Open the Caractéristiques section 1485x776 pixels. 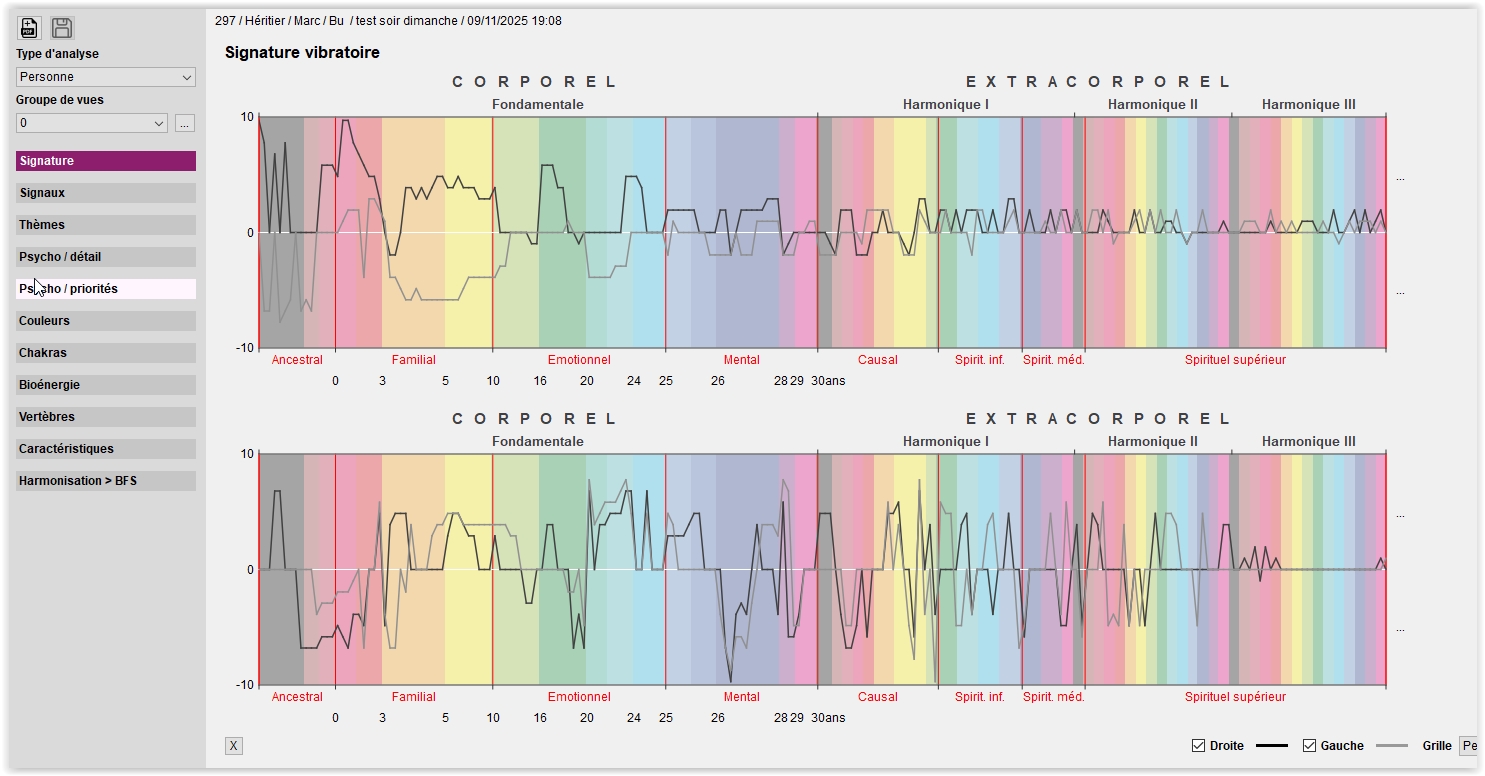pyautogui.click(x=106, y=449)
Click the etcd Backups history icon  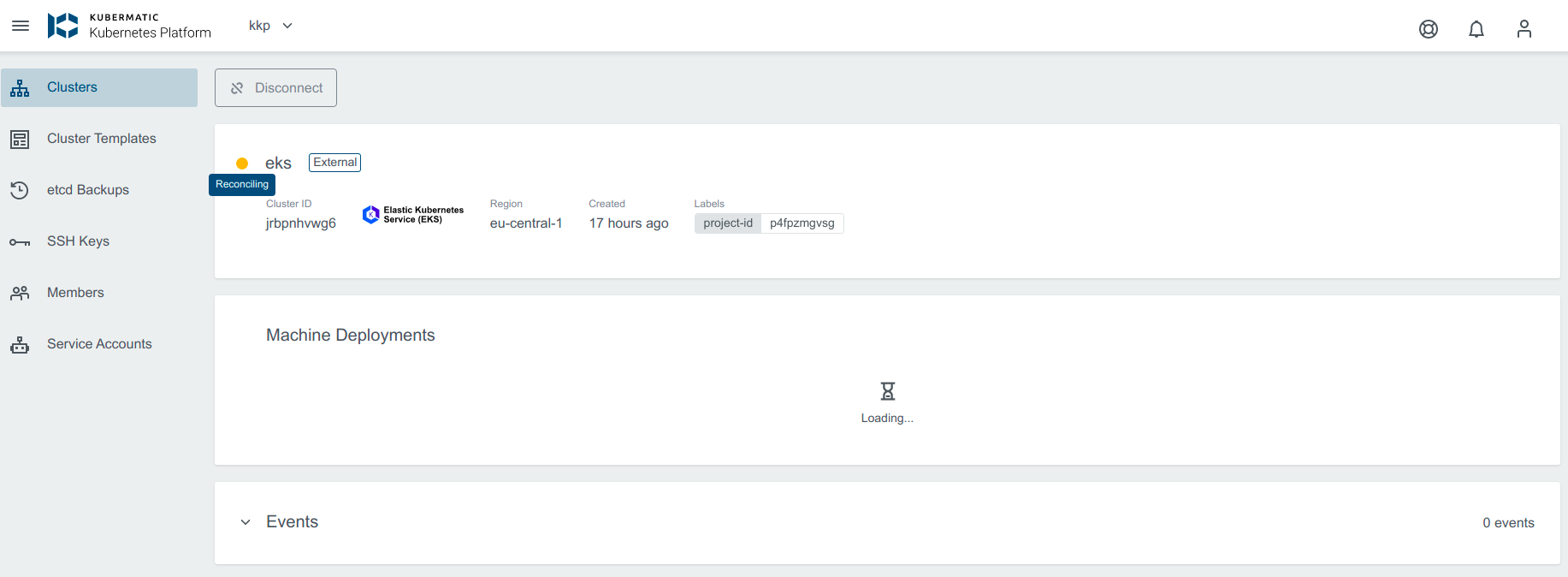[20, 190]
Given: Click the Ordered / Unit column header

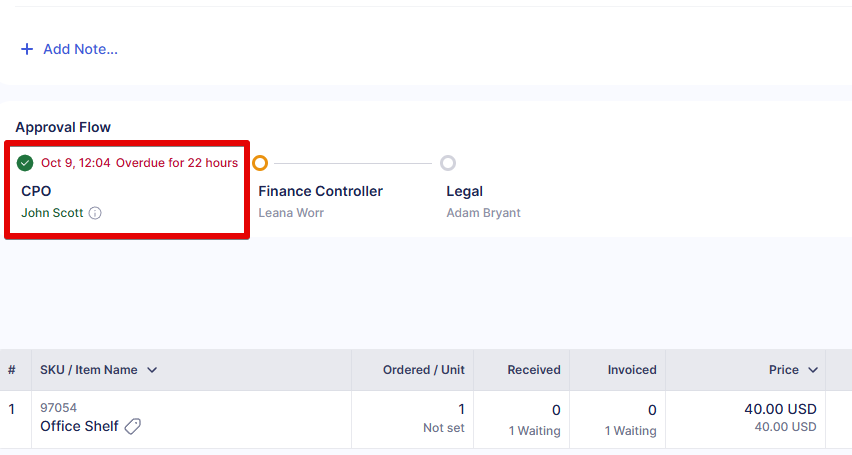Looking at the screenshot, I should tap(423, 370).
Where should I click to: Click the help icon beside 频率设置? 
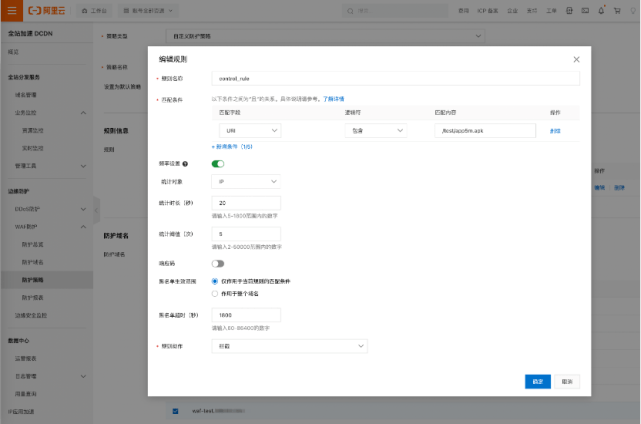pyautogui.click(x=186, y=163)
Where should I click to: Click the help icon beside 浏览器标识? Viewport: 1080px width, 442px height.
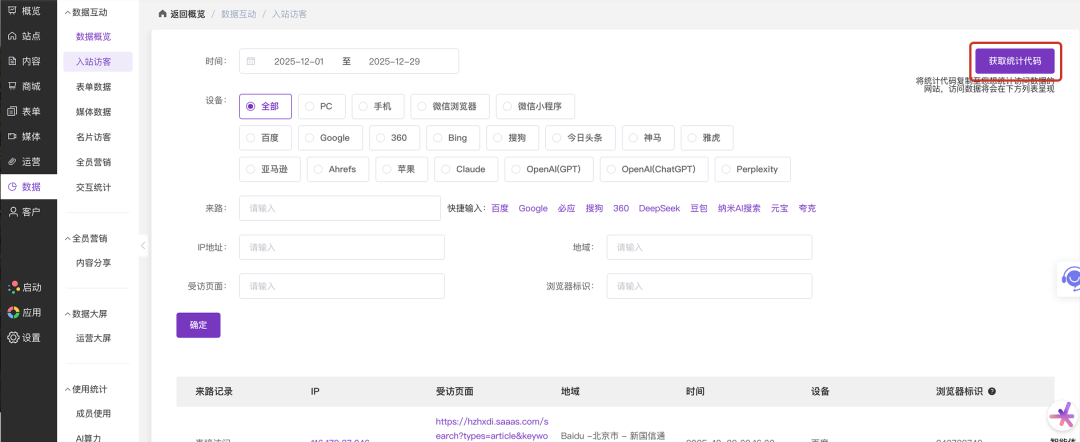click(x=991, y=392)
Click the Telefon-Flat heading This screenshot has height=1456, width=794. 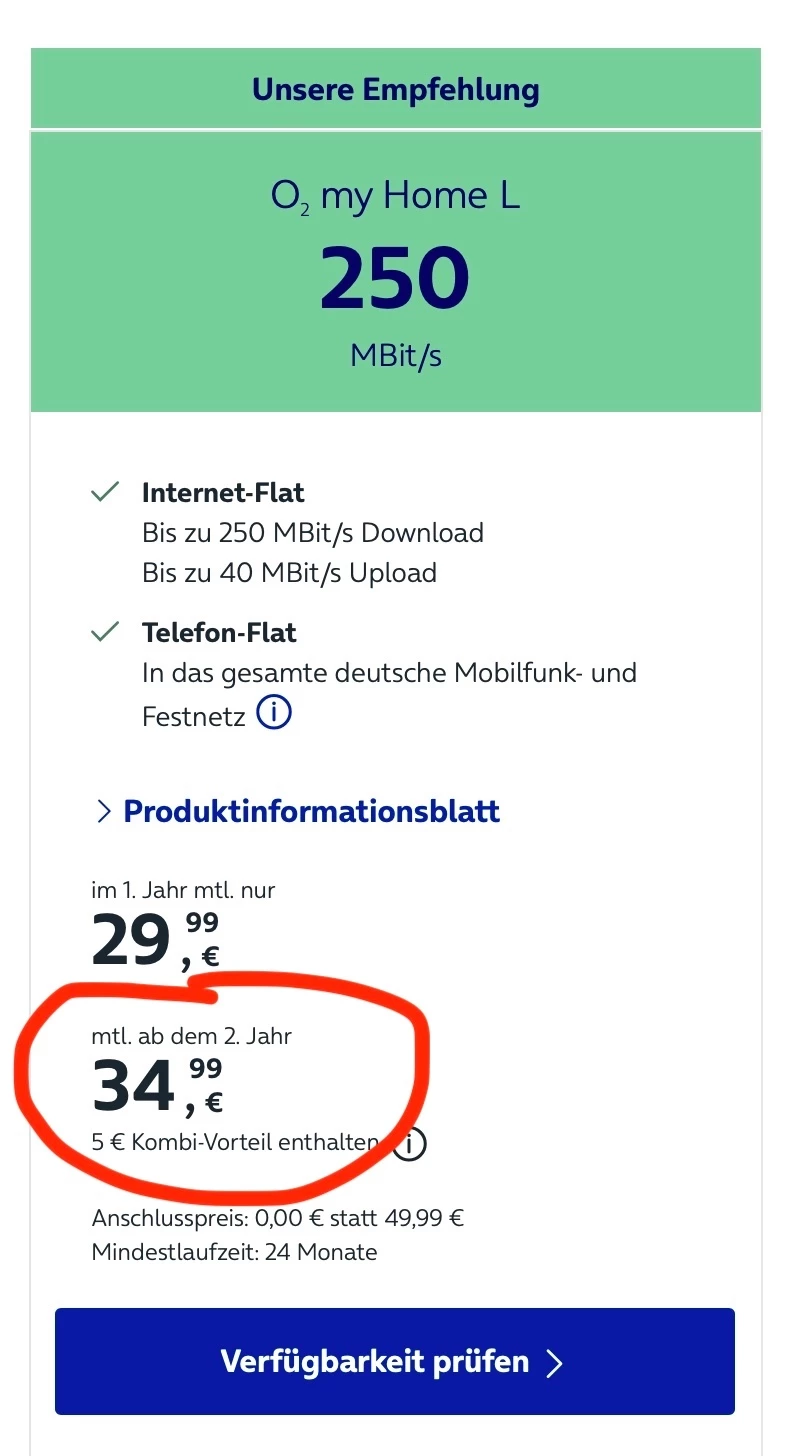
┄┄┄┄┄┄┄┄┄┄
Leave the pictures out, and retype exactly the lines from the one containing "Given: Click the Ordered / Unit column header" through the last line of the entries above, both included.

Given: Click the Ordered / Unit column header

Looking at the screenshot, I should tap(423, 370).
Where should I click to: Click the help icon beside 频率设置? 
pyautogui.click(x=186, y=163)
Where should I click to: Click the help icon beside 浏览器标识? Viewport: 1080px width, 442px height.
click(x=991, y=392)
Click the Telefon-Flat heading This screenshot has height=1456, width=794. 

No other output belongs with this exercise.